### [Assignment]
What is the count of lines in the material below that hold "search"? Answer with only that number.

### [Recorded data]
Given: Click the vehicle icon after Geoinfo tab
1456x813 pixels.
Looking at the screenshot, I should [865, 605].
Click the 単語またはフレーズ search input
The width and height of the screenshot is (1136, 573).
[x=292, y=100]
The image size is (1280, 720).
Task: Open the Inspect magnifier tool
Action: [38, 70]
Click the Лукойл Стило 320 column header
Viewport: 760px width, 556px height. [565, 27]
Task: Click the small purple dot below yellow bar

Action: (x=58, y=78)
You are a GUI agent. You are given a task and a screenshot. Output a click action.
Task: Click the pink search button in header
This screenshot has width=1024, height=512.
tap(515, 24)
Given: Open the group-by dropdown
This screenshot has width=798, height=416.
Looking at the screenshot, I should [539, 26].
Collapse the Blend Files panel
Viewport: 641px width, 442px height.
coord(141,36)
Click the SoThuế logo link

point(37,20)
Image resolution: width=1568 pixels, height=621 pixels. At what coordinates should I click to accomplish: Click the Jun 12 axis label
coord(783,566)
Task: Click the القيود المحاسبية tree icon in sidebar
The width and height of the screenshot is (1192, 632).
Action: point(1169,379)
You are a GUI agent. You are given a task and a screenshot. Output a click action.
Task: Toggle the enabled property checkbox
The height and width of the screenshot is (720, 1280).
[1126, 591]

### [Written reply]
2